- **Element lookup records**
::::::::::
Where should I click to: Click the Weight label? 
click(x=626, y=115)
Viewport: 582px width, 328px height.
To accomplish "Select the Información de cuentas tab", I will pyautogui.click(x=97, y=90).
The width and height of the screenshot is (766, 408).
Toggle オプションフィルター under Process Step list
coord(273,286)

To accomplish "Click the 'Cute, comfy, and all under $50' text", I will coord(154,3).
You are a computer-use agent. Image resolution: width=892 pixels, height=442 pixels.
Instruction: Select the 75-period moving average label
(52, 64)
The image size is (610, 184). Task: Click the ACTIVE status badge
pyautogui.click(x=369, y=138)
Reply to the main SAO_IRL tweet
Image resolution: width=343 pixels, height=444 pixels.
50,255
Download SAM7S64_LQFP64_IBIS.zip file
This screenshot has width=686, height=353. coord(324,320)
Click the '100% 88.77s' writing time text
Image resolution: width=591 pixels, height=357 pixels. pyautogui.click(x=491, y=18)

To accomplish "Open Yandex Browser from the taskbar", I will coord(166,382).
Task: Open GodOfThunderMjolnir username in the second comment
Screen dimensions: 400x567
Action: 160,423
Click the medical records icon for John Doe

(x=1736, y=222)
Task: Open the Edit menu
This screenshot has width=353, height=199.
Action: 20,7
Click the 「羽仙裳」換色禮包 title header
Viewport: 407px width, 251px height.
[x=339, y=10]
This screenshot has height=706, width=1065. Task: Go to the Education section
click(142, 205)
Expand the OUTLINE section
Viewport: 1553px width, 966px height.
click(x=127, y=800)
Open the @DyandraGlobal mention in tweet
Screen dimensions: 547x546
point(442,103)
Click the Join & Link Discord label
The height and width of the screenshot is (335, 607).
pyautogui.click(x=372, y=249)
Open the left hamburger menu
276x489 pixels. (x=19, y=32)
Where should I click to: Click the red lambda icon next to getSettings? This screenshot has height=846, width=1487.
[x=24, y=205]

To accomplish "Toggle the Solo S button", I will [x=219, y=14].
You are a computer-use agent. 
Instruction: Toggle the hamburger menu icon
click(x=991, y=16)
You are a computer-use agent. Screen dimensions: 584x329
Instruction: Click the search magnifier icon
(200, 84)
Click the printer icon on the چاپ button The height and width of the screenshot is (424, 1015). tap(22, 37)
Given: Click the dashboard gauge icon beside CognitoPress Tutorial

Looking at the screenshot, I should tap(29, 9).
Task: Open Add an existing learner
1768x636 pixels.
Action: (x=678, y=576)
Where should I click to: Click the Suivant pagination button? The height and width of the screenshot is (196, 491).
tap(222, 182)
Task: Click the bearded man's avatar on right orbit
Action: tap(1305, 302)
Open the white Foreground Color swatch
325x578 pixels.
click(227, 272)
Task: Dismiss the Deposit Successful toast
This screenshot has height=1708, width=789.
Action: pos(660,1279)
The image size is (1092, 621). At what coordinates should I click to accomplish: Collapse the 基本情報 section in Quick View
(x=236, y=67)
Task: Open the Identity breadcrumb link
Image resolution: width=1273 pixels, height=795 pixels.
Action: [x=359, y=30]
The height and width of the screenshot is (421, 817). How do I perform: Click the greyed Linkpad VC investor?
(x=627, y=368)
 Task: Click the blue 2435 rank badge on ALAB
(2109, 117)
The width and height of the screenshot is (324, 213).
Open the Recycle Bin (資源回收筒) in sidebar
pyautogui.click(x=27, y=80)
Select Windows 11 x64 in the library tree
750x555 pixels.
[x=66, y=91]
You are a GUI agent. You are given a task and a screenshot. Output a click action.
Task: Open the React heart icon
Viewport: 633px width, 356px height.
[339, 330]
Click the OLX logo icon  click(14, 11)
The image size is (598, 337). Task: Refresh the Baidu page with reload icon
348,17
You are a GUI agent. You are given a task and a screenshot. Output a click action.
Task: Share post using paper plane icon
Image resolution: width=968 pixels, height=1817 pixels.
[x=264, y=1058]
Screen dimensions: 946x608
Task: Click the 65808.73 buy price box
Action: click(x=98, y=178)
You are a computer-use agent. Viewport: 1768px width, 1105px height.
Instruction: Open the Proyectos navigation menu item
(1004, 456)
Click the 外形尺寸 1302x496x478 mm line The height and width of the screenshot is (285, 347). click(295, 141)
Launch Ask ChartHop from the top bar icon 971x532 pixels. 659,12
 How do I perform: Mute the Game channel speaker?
::::::::::
- **WHAT THE TASK ASKS**
Please write out all of the material above again, replacing "Where should I click to" with "Which spot should I click to" and keeping everything else the same.

- **RESULT**
Which spot should I click to: Click the Weight label? 
click(x=626, y=115)
Viewport: 582px width, 328px height.
To accomplish "Select the Información de cuentas tab", I will pyautogui.click(x=97, y=90).
The width and height of the screenshot is (766, 408).
Toggle オプションフィルター under Process Step list
coord(273,286)

To accomplish "Click the 'Cute, comfy, and all under $50' text", I will coord(154,3).
You are a computer-use agent. Image resolution: width=892 pixels, height=442 pixels.
Instruction: Select the 75-period moving average label
(52, 64)
The image size is (610, 184). Task: Click the ACTIVE status badge
pyautogui.click(x=369, y=138)
Reply to the main SAO_IRL tweet
Image resolution: width=343 pixels, height=444 pixels.
50,255
Download SAM7S64_LQFP64_IBIS.zip file
This screenshot has width=686, height=353. coord(324,320)
Click the '100% 88.77s' writing time text
Image resolution: width=591 pixels, height=357 pixels. pyautogui.click(x=491, y=18)

To accomplish "Open Yandex Browser from the taskbar", I will coord(166,382).
Task: Open GodOfThunderMjolnir username in the second comment
Screen dimensions: 400x567
Action: 160,423
Click the medical records icon for John Doe

(x=1736, y=222)
Task: Open the Edit menu
This screenshot has width=353, height=199.
Action: 20,7
Click the 「羽仙裳」換色禮包 title header
Viewport: 407px width, 251px height.
[x=339, y=10]
This screenshot has height=706, width=1065. Task: Go to the Education section
click(142, 205)
Expand the OUTLINE section
Viewport: 1553px width, 966px height.
click(x=127, y=800)
Open the @DyandraGlobal mention in tweet
Screen dimensions: 547x546
point(442,103)
Click the Join & Link Discord label
The height and width of the screenshot is (335, 607).
pyautogui.click(x=372, y=249)
Open the left hamburger menu
276x489 pixels. (x=19, y=32)
Which spot should I click to: Click the red lambda icon next to getSettings? This screenshot has height=846, width=1487.
[x=24, y=205]

To accomplish "Toggle the Solo S button", I will [x=219, y=14].
You are a computer-use agent. 
Instruction: Toggle the hamburger menu icon
click(x=991, y=16)
You are a computer-use agent. Screen dimensions: 584x329
Instruction: Click the search magnifier icon
(200, 84)
Click the printer icon on the چاپ button The height and width of the screenshot is (424, 1015). tap(22, 37)
Given: Click the dashboard gauge icon beside CognitoPress Tutorial

Looking at the screenshot, I should tap(29, 9).
Task: Open Add an existing learner
1768x636 pixels.
Action: (x=678, y=576)
Which spot should I click to: Click the Suivant pagination button? The height and width of the screenshot is (196, 491).
tap(222, 182)
Task: Click the bearded man's avatar on right orbit
Action: tap(1305, 302)
Open the white Foreground Color swatch
325x578 pixels.
click(227, 272)
Task: Dismiss the Deposit Successful toast
This screenshot has height=1708, width=789.
Action: pos(660,1279)
The image size is (1092, 621). At what coordinates should I click to accomplish: Collapse the 基本情報 section in Quick View
(x=236, y=67)
Task: Open the Identity breadcrumb link
Image resolution: width=1273 pixels, height=795 pixels.
Action: [x=359, y=30]
The height and width of the screenshot is (421, 817). How do I perform: Click the greyed Linkpad VC investor?
(x=627, y=368)
 Task: Click the blue 2435 rank badge on ALAB
(2109, 117)
The width and height of the screenshot is (324, 213).
Open the Recycle Bin (資源回收筒) in sidebar
pyautogui.click(x=27, y=80)
Select Windows 11 x64 in the library tree
750x555 pixels.
[x=66, y=91]
You are a GUI agent. You are given a task and a screenshot. Output a click action.
Task: Open the React heart icon
Viewport: 633px width, 356px height.
[339, 330]
Click the OLX logo icon  click(14, 11)
The image size is (598, 337). Task: Refresh the Baidu page with reload icon
348,17
You are a GUI agent. You are given a task and a screenshot. Output a click action.
Task: Share post using paper plane icon
Image resolution: width=968 pixels, height=1817 pixels.
[x=264, y=1058]
Screen dimensions: 946x608
Task: Click the 65808.73 buy price box
Action: click(x=98, y=178)
You are a computer-use agent. Viewport: 1768px width, 1105px height.
Instruction: Open the Proyectos navigation menu item
(1004, 456)
Click the 外形尺寸 1302x496x478 mm line The height and width of the screenshot is (285, 347). click(295, 141)
Launch Ask ChartHop from the top bar icon 971x532 pixels. 659,12
 How do I perform: Mute the Game channel speaker?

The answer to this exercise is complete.